One would have thought that at least 20-percent of all development projects on the agenda of the Mahama government would have been allotted to the party’s electoral World Bank. But like most of their other regions, it well appears that the Volta Region had been woefully shortchanged. Which clearly explains the newly elected President of the National House of Chief’s cautionary note to the Mahama government in the lead-up to the 2016 general election, that the Volta Region could no longer be taken for granted by the key operatives of the National Democratic Congress. Togbe Afede, IV, would further note that the facile usage of the term was inexcusably insulting to the intelligence of the people of the region, because it scandalously portrayed them as a people who blisteringly lacked the requisite critical-thinking faculties to make their own choice of party and ideological affiliation based squarely on their own best interests.
The Yale Business School-educated leader of the NHC has also pledged to do his utmost best to induce a cohesive relationship between the Ewe people and their Akan brothers and sisters, especially the relationship between sub-ethnic Asantes and Ewes for the development of the country at large. Of course, as leader of the august National House of Chiefs, one also expects Togbe Afede to tackle the critical cultural question of Ghana’s North-South Divide, a morally and economically regressive system established by the erstwhile British colonialists and further aggravated by opportunistic latter-day politicians like the soon-to-be former President John Dramani Mahama.

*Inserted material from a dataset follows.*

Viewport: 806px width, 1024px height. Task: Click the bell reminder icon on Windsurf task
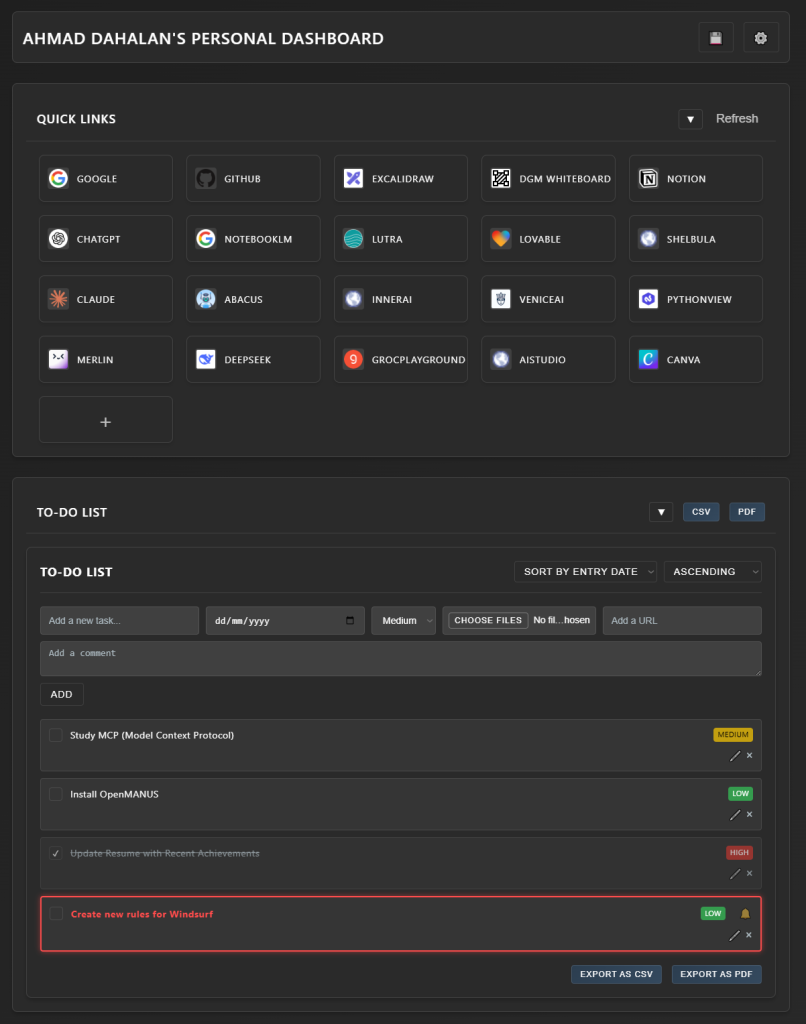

But what has most piqued my interest in the wake of the Akufo-Addo-led Wednesday Massacre of the National Democratic Congress – you may aptly choose to call it the Akufo-Addo Revolution – is the official pledge by both President-Elect Akufo-Addo and his astute representatives in the region, such as Dr. Archibald Letsa, that all projects initiated by the Mahama-led National Democratic Congress’ government and financed with the Ghanaian taxpayer’s money would be overseen to completion. The routine practice in the past, of course, has been for successive governments to unwisely abandon projects started by their predecessors on the decidedly vacuous development policy of “New King, New Law.”

According to Dr. Letsa, who also serves as the First-Vice Chairman of the Volta Regional Branch of the New Patriotic Party, a cost-benefit analysis would be conducted on all projects initiated in the region by the outgoing Mahama government and where cost-effective, these projects would be continued to completion. Likewise, where any projects are assessed and found to be cost-defective or cost-inefficient, the terms of the contractual agreements governing the execution of such projects would be favorably renegotiated to ensure that the hardworking Ghanaian taxpayer is not unduly exploited and/or shortchanged.

Like most of the rest of us, Dr. Letsa is confident that the composition of the new Akufo-Addo Administration would fairly and adequately reflect all sections and ethnic polities of Ghanaian society, if the incoming New Patriotic Party government is to retain power and residency at the Jubilee-Flagstaff House for any remarkable temporal span. Nana Akufo-Addo has absolutely no other alternative but to become a “revolutionarily constructive leader,” by virtue of the dire need of the overwhelming majority of Ghanaians for a deep sense of a cohesive and organically unified national identity. This is where the legacy of Nana Akufo-Addo stands the greatest chance of differentiating his government and tenure from all the rest of our postcolonial governments.